Article 2 : Les arrêtés du 3 octobre 2025 de la préfète du Lot sont annulés.
Article 3 : Sous réserve de l’admission définitive de M. et Mme Hala au bénéfice de l’aide juridictionnelle et de la renonciation de Me Pougault à percevoir la somme correspondant à la part contributive de l’Etat, ce dernier versera à Me Pougault une somme de 1 500 euros en application de l’article L. 761-1 du code de justice administrative et de l’article 37 de la loi du 10 juillet 1991. Dans l’hypothèse où M. et Mme Hala ne seraient pas admis au bénéfice de l’aide juridictionnelle par le bureau d’aide juridictionnelle, cette somme leur sera directement versée en application de l’article L. 761-1 du code de justice administrative.
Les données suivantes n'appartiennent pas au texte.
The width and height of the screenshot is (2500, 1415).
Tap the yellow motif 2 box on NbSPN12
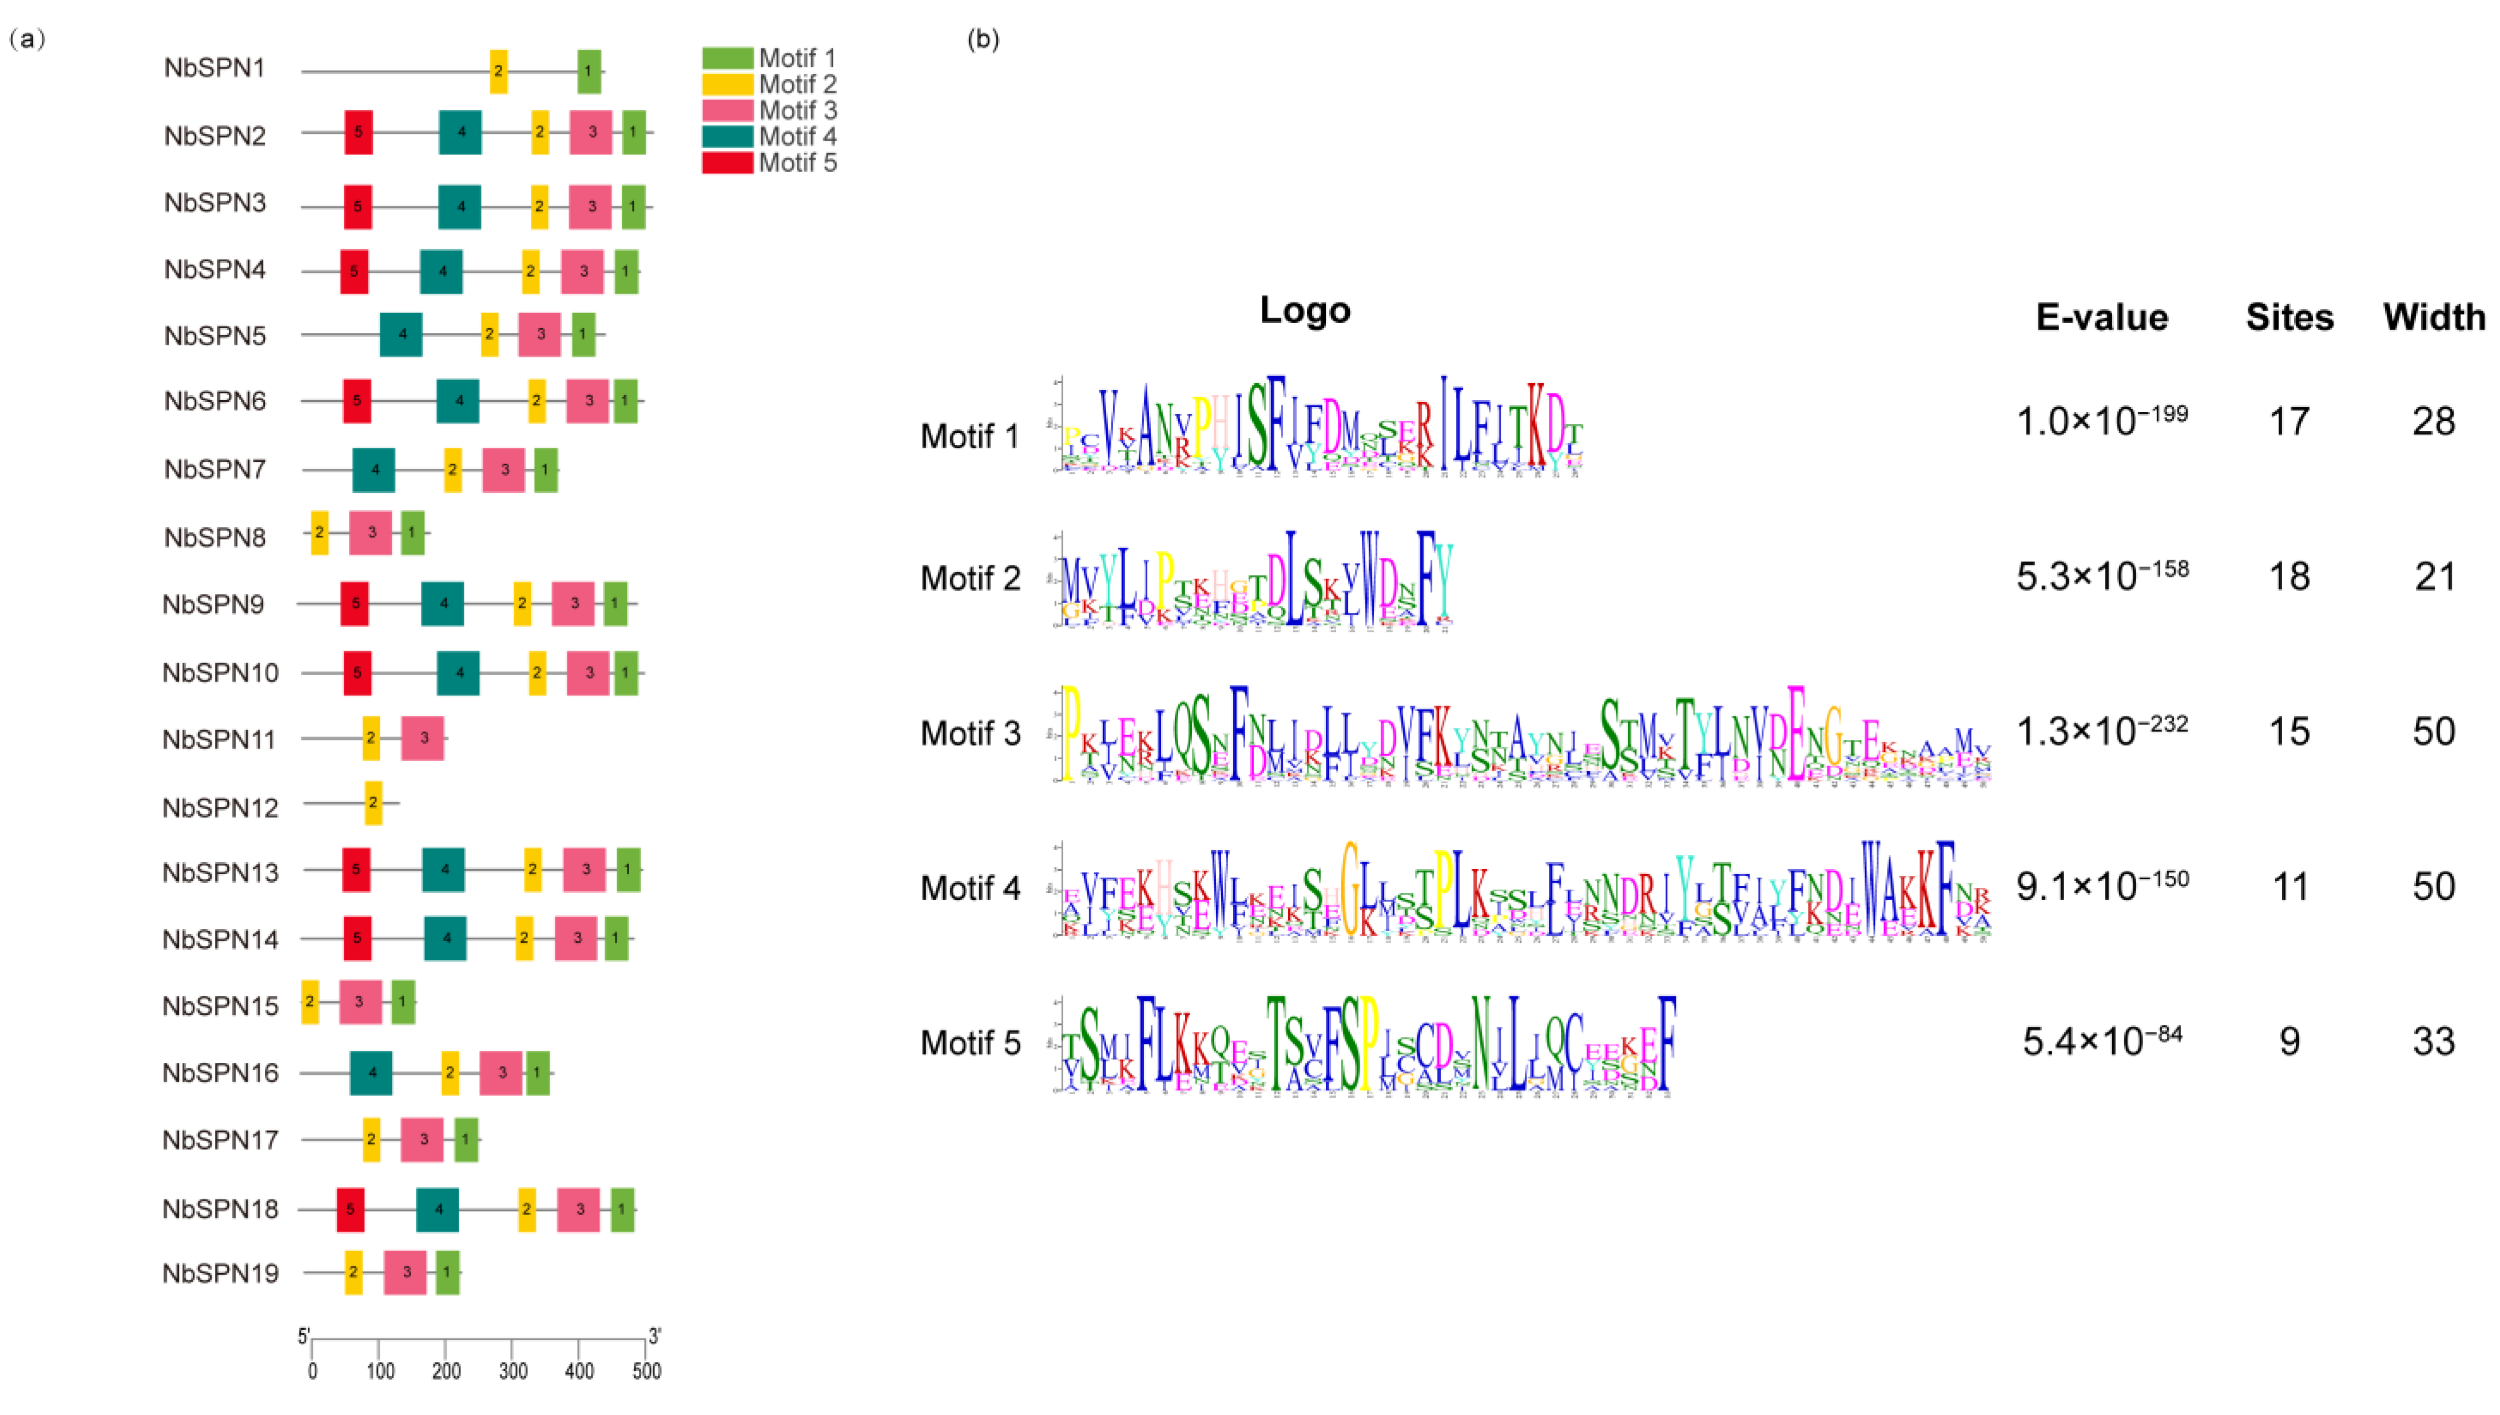(373, 803)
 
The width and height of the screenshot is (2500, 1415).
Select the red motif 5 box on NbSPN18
(351, 1210)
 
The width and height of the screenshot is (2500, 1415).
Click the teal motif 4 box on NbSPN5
(402, 334)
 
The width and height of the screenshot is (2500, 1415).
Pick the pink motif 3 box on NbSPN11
(423, 739)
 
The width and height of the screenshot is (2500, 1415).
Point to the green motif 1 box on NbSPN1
(588, 71)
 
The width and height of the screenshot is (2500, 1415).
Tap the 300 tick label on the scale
(513, 1372)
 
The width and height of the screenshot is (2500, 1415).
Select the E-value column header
(2101, 318)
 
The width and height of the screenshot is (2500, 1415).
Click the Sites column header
(2289, 318)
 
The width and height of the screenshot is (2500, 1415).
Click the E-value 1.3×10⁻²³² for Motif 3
(2101, 731)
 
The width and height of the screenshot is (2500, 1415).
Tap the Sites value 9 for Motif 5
(2289, 1042)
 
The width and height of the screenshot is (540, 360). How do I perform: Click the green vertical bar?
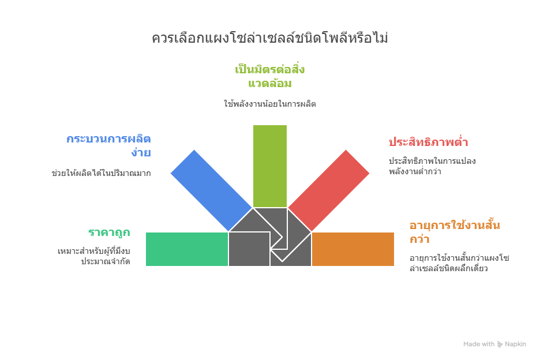click(269, 166)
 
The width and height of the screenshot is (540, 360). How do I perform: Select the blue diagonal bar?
click(211, 190)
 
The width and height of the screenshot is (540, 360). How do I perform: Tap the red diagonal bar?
click(329, 190)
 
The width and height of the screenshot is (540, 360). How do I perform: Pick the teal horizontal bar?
click(187, 249)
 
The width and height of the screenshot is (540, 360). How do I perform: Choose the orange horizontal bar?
click(353, 249)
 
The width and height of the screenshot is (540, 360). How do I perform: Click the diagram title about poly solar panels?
click(270, 38)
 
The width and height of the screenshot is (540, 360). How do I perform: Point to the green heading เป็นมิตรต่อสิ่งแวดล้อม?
click(270, 76)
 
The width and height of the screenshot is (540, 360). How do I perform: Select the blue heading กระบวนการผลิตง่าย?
click(108, 145)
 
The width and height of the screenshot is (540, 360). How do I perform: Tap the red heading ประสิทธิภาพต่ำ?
click(429, 141)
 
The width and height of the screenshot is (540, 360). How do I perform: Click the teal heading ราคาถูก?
click(109, 232)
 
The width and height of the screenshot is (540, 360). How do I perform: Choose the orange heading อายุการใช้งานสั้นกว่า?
click(455, 232)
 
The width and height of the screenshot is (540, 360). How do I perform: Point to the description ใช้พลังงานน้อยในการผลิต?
click(270, 104)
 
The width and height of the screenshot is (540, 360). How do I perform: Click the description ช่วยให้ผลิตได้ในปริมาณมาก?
click(102, 173)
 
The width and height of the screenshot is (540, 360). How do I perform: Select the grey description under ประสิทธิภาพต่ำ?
click(432, 166)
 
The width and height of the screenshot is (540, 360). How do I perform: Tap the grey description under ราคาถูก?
click(93, 256)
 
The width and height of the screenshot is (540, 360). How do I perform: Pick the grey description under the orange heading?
click(459, 263)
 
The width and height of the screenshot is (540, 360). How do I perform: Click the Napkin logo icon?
click(500, 344)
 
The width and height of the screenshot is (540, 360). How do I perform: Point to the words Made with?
click(479, 344)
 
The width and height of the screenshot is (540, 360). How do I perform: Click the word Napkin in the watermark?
click(516, 344)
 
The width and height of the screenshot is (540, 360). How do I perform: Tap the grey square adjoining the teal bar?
click(249, 249)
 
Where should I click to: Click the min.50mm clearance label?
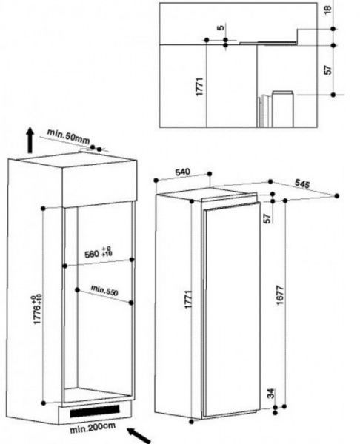click(x=68, y=136)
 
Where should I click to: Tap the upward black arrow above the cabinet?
click(x=30, y=140)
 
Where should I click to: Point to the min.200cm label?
click(x=93, y=428)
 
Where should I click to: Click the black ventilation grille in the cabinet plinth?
click(x=95, y=411)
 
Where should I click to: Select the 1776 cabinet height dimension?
click(x=38, y=309)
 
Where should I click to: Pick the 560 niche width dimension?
click(x=99, y=252)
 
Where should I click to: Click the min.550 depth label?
click(x=104, y=291)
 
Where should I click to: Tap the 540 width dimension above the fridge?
click(x=183, y=172)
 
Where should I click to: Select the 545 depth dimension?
click(x=302, y=184)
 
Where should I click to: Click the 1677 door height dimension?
click(x=280, y=295)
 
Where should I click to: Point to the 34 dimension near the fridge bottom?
click(x=271, y=394)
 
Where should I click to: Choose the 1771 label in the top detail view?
click(x=199, y=87)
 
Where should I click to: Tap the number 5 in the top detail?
click(x=221, y=28)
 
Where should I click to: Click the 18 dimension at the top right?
click(x=327, y=10)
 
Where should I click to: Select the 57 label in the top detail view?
click(x=327, y=70)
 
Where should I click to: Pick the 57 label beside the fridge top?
click(x=267, y=218)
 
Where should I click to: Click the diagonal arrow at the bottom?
click(x=139, y=436)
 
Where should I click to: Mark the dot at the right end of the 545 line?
click(x=337, y=195)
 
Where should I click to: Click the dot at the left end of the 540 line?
click(x=156, y=181)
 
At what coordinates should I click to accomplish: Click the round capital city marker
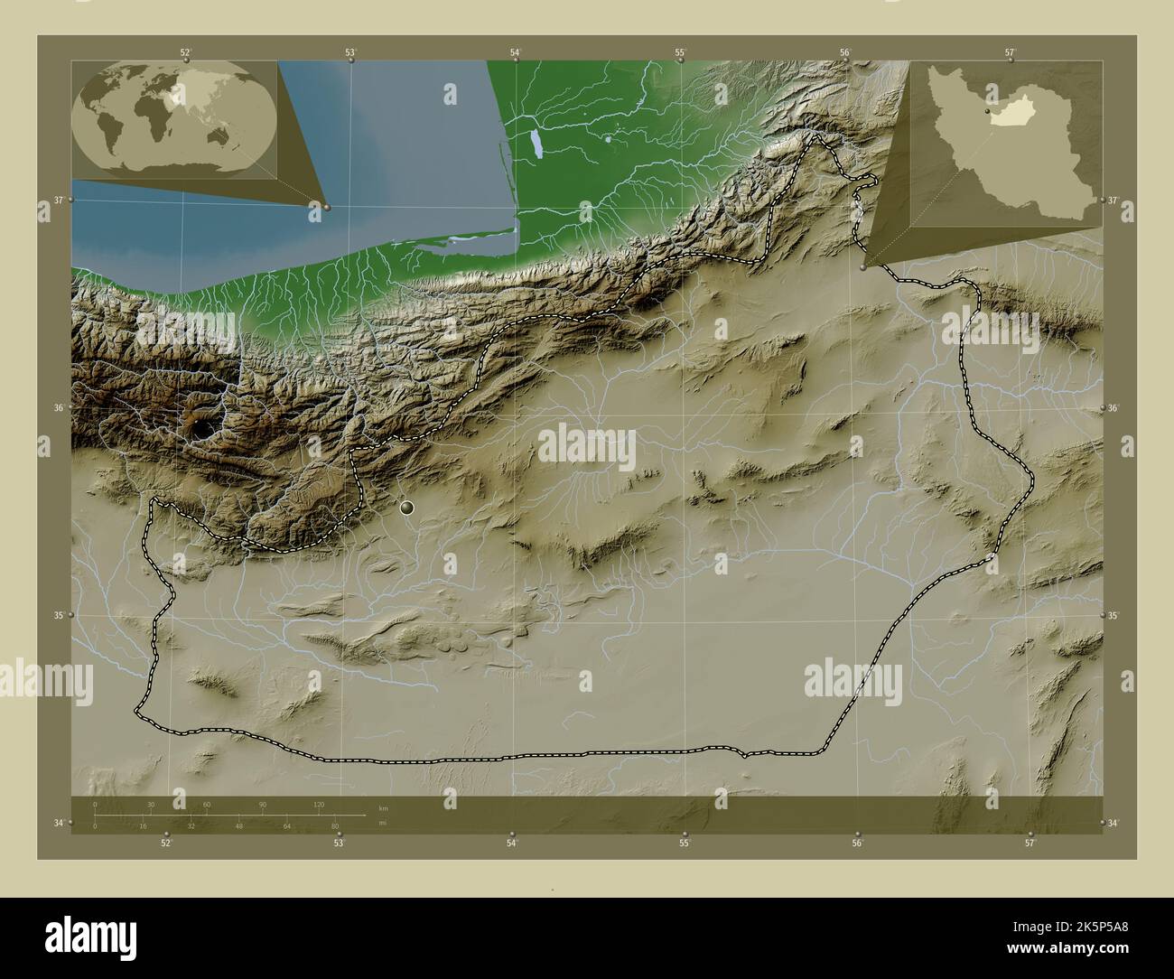click(407, 508)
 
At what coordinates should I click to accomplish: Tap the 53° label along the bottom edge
click(339, 844)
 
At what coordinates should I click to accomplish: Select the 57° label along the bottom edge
click(1030, 844)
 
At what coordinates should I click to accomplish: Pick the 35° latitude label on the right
click(1113, 616)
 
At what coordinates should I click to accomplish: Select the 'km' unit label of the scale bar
click(384, 807)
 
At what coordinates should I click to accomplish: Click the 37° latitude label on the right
click(1113, 200)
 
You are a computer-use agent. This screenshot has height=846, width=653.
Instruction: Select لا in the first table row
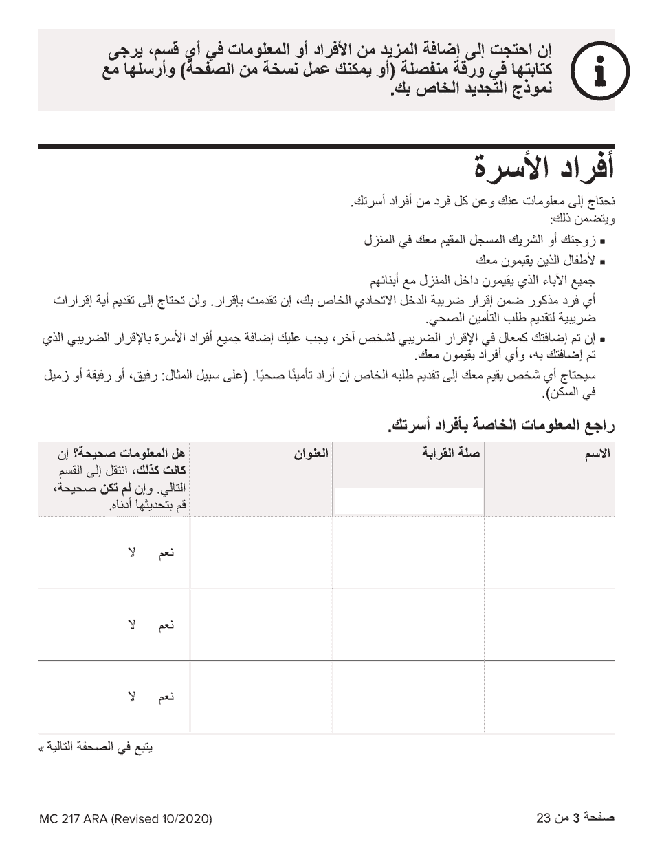pyautogui.click(x=131, y=553)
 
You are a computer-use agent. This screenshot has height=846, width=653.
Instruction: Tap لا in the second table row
pyautogui.click(x=131, y=625)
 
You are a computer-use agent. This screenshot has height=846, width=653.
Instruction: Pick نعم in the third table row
pyautogui.click(x=166, y=697)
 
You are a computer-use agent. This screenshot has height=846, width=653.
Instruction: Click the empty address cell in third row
pyautogui.click(x=261, y=697)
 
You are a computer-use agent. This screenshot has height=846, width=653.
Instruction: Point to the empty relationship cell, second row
pyautogui.click(x=408, y=625)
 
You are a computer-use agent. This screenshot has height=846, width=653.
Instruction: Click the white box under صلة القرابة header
pyautogui.click(x=408, y=500)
Article 4 : Le surplus des conclusions des requêtes est rejeté.
Article 5 : Le présent jugement sera notifié à , à Me et à la préfète du Lot.
Rendu public par mise à disposition au greffe le 24 octobre 2025.
La magistrate désignée,
S. Gigault
La greffière,
L. Dispagne
La République mande et ordonne à la préfète du Lot en ce qui la concerne ou à tous commissaires de justice à ce requis en ce qui concerne les voies de droit commun contre les parties privées, de pourvoir à l’exécution de la présente décision.